How do you balance your personal life with your professional responsibilities?
I think about this a lot, especially since this is the subject of our research study! I was so much more at peace after giving up the idea that I could find balance, like it was some kind of white whale that I was in search of. Understanding that – for me – it’s not about finding balance. There are days that I am 95% a dean of students and maybe 5% me – Angela, mom, partner; other days, I’m 75% just a mom. Giving yourself grace and permission that your life is going to look like more of a mosaic…every day is going to look a little different. My kids are part of my work life and my work life is part of my kids. It doesn’t work for me to draw bright lines. The reality is that I’m always on call at work, and I’m always on call at home, too. I might need to integrate kids into an event I’m having at night. Understanding that this is all part of me holistically is how I’m choosing to look at balance these days instead of figuring out how to turn this on and off. It doesn’t work like that for me, not with my family and my job.
What are you reading now (or have read recently)?
I always have a number of different books going at once. I have a work stack and a stack at home. A lot of our work in conduct is based on Peter Lake’s Beyond Discipline. So, I’m dusting this one off and revisiting while I’m working on some training. Identity-Conscious Supervision in Student Affairs is a book I’m reading for a book club that we have at work to get supervisors together to talk about identity-conscious supervision and how important that is. And, then I picked Crisis, Compassion, and Resiliency in Student Affairs back up because I just needed something that is written “by my people” and to know “I’ve got this.”

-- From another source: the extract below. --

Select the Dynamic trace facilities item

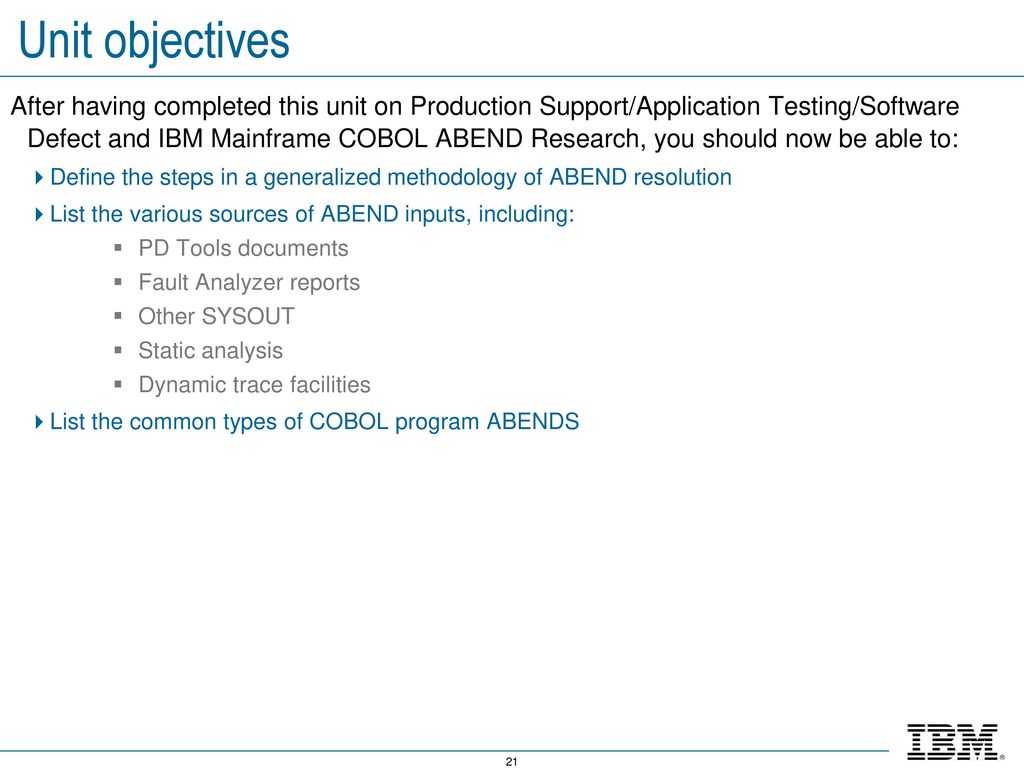pyautogui.click(x=254, y=385)
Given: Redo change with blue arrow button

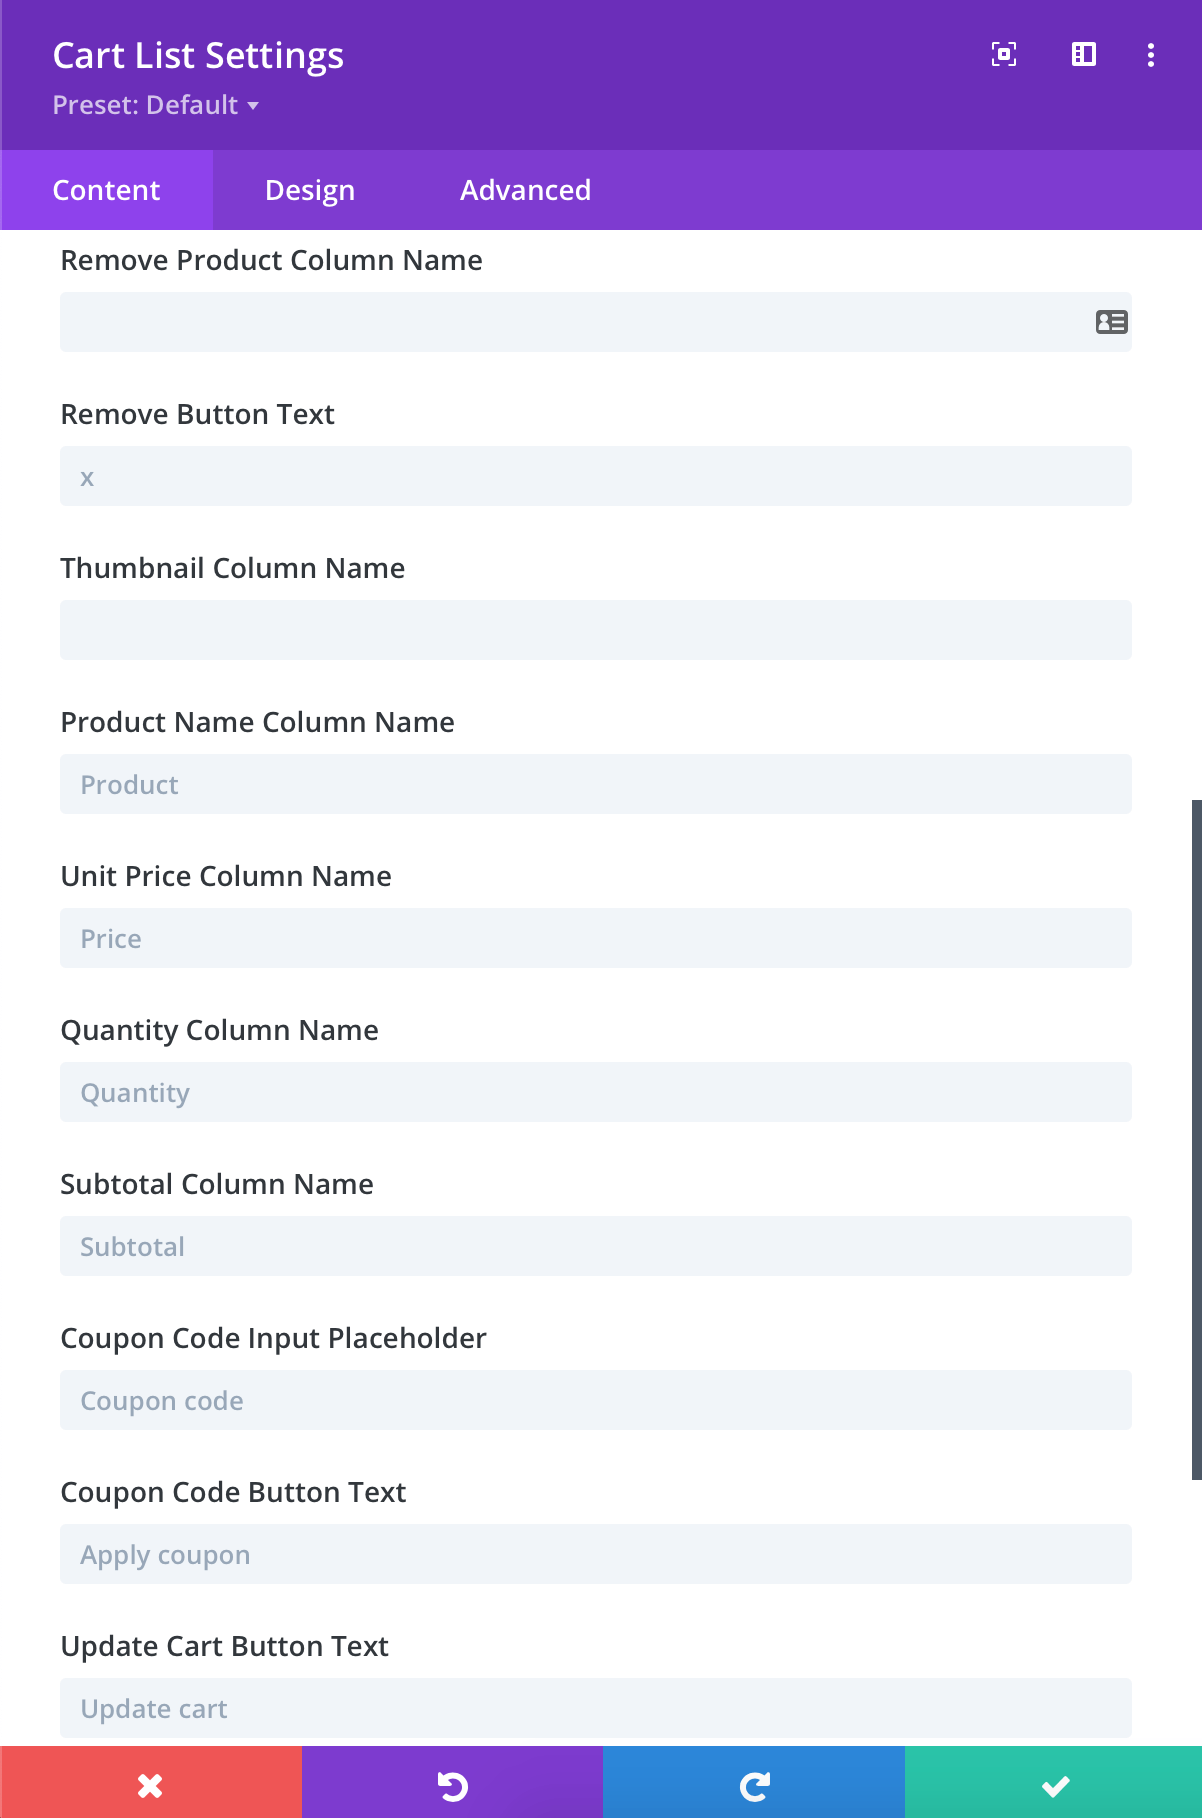Looking at the screenshot, I should coord(754,1784).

At home, I’m revisiting Laura Vanderkam’s book, I Know How She Does it: How Successful Women Make the Most of their Time. She is the inspiration behind our time study and our research project. And, I have a book that is always on my nightstand that is about being an adult coping with grief due to the loss of a parent. I lost my dad two years ago, and it’s a process book that I can pick up when I need to reflect. It’s like my companion as I attempt to do some self-work at the same time.
And, then my “for fun” that is on my Kindle to turn my brain off before I go to bed is Fire and Blood, which is the prequel to Game of Thrones franchise. So, when I need to unplug, I just read about dragons for a bit and then I can go right to sleep!